Along one wall, he has built five trophy cabinets, black with glass fronts. Together they are about 20 feet long and six feet high. Unlike the beds upstairs, each cabinet has been assigned to a particular son, arranged in birth order: first Gordie Jr. (first baseman, drafted by the Angels in 2006), then Dan (tight end, drafted by the Lions in 2009), Chris (fullback, signed undrafted by the Cowboys in 2010), famous Rob (tight end, second-round pick by the Patriots in 2010), and finally Glenn, dubbed “Goose” by his family (fullback, Kansas State). Today they help Gordy remember, like photo albums, but that’s a new, unintended purpose. Gordie Jr.’s cabinet is full, but it is the least full; Rob’s is the most full. They are stuffed with trophies and medals of every possible sort, footba
ll and baseball MVPs and championships but also awards for basketball, hockey, and even bowling prowess. In Dan’s cabinet, there’s a size-16 shoe he wore when he played at Maryland; in Rob’s, there’s the football delivered to him by Tom Brady for his first NFL touchdown. There are nearly 500 trophies of various sizes in all, shining under the lights.

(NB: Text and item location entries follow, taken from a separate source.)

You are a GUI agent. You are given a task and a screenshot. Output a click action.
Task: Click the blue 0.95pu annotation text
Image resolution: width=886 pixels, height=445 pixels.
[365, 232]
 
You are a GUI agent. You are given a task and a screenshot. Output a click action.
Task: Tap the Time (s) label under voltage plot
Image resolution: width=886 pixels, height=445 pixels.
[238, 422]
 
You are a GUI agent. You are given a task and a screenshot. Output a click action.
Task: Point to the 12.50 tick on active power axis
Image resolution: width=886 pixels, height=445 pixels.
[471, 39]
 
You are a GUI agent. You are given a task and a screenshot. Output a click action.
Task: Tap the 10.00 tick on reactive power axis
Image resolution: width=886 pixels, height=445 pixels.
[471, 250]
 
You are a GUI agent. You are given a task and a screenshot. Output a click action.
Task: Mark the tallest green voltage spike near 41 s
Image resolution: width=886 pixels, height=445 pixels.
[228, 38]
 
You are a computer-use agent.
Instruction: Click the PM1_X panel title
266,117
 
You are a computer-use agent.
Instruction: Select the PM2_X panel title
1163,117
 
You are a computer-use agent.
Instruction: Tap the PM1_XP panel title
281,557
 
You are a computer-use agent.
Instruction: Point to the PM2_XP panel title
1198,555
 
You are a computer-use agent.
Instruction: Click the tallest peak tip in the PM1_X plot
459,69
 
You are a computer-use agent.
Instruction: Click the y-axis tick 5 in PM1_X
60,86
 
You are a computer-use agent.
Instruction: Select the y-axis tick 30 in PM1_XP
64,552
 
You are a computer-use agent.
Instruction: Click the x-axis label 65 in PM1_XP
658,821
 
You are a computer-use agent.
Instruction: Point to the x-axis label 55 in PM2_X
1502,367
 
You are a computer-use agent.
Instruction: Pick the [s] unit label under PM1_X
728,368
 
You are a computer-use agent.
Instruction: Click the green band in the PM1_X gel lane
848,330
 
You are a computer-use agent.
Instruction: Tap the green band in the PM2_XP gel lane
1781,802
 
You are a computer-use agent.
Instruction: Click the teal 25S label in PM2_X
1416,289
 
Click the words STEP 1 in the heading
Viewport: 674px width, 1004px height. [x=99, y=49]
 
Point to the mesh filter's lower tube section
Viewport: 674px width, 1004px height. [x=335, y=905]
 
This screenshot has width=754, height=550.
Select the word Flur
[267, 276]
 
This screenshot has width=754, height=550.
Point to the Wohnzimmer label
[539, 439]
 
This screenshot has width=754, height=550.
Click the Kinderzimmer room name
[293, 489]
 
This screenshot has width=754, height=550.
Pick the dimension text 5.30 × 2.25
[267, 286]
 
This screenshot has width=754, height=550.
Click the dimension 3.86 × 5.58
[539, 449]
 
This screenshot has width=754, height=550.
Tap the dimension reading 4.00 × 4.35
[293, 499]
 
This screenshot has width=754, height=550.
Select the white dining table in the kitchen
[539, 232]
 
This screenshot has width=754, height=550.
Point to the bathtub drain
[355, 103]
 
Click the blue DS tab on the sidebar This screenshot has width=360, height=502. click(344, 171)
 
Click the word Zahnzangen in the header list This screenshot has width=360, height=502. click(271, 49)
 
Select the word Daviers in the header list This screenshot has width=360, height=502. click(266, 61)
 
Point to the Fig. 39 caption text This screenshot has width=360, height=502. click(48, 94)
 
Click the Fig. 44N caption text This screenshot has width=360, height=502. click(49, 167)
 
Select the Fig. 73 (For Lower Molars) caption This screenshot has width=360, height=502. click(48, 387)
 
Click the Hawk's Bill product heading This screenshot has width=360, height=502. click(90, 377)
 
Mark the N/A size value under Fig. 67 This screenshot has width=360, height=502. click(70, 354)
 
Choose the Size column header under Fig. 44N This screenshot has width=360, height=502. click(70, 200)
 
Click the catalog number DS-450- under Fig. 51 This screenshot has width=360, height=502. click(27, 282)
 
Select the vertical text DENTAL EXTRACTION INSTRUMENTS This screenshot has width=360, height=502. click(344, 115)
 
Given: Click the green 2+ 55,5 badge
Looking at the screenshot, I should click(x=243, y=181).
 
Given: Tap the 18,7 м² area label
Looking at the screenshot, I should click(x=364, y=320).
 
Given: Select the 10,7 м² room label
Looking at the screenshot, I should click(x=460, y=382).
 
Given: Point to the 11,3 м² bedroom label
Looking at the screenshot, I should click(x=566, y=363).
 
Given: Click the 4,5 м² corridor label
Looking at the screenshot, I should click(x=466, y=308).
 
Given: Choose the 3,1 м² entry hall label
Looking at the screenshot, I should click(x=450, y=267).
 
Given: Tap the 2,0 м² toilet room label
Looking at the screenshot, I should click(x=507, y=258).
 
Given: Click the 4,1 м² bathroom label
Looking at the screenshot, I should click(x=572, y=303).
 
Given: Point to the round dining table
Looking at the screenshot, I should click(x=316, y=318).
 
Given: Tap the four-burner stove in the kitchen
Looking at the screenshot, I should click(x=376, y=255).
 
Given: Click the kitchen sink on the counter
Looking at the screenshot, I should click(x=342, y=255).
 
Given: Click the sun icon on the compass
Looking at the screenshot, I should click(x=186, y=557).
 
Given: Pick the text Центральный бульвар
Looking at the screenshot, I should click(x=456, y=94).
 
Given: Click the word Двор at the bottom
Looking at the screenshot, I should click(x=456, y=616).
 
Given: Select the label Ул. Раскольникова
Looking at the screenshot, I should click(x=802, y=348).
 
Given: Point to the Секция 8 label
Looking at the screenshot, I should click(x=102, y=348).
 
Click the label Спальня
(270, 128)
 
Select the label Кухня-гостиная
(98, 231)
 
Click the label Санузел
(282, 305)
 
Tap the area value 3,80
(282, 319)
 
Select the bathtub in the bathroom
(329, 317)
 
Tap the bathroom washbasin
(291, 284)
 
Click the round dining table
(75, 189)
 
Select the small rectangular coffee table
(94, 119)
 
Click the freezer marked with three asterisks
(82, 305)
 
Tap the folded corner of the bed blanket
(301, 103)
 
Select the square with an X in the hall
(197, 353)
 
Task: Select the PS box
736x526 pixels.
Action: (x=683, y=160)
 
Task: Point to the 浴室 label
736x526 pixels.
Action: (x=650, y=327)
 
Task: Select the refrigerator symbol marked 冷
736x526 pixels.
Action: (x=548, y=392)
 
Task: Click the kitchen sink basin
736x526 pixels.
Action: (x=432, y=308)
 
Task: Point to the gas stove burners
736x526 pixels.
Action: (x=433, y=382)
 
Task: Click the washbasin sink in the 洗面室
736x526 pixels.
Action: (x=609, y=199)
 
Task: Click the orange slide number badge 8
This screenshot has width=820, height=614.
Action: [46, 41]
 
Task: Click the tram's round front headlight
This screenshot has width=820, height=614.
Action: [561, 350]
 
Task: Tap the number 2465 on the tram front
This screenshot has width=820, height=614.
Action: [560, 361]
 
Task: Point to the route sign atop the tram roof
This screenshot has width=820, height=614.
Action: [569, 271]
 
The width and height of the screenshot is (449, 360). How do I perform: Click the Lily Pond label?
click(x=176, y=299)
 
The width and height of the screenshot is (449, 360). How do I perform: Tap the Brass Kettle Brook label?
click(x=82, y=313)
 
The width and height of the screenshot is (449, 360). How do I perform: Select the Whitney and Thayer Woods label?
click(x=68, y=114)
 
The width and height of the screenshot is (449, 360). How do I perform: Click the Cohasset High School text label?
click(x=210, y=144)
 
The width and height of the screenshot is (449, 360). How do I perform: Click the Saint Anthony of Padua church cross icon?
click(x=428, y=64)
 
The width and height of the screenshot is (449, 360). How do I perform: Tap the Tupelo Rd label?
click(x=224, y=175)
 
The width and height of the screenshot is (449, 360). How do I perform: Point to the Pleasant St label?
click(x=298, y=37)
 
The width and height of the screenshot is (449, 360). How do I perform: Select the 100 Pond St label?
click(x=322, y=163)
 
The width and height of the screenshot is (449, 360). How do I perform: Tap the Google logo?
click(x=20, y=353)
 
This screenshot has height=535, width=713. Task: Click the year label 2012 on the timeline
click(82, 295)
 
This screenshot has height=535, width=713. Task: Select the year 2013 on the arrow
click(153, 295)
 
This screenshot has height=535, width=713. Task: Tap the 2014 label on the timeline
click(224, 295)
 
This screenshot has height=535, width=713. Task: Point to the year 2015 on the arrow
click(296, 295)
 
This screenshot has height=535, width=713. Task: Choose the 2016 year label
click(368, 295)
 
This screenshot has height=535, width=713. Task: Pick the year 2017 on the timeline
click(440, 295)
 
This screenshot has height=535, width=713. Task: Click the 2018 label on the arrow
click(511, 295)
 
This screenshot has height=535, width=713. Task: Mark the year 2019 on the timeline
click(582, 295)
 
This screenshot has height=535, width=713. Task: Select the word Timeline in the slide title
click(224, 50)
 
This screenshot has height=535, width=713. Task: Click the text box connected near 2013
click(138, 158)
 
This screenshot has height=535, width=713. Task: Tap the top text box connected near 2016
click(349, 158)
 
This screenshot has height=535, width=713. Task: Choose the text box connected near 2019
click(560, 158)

Gordy looks at the trophies, and he takes another sip of his water and he nods, because even though he knows in his heart that the way he raised his sons was right, such hard evidence makes it easier for him to believe. He mindfully kept the cabinets segregated by child because life is a competition and triumph is often singular, and he just as mindfully kept them in the basement, with the barbells and racks, because some products are better left on the factory floor. These trophies will always remain down here, where they were made, each one a mathematical proof, each one an article of faith, so that together they might multiply.
Gordy Gronkowski’s favorite piece of basement equipment is something called a vibration plate. It looks almost like an industrial scale, with a square metal platform sturdy enough to handle a careful elephant. He climbs onto it and he grabs hold of two handles on the ends of bands and kicks an invisible button. The machine comes buzzing to life, and now Gordy sounds like he’s being mildly electrocuted. “This thing is awesome—you loosen right up, you gotta be on the balls of your feet, it hits everything,” he says, his voice warbling, his entire body seized with tiny tremors.
Vibration plates are meant to shake out sore muscles, breaking up pockets of lactic acid and staving off cramps, and they may in fact perform such an essential service. But something about this artificial earthquake seems like quackery, like a scaled-up version of magnetic bracelets or miracle tonic—which makes it odd, at least at first, to learn of Gronkowski’s allegiance to the benefits of full-body vibration. It runs counter to his more evident logical self, the man who has always subscribed so strongly to the efficacy of counting trophies.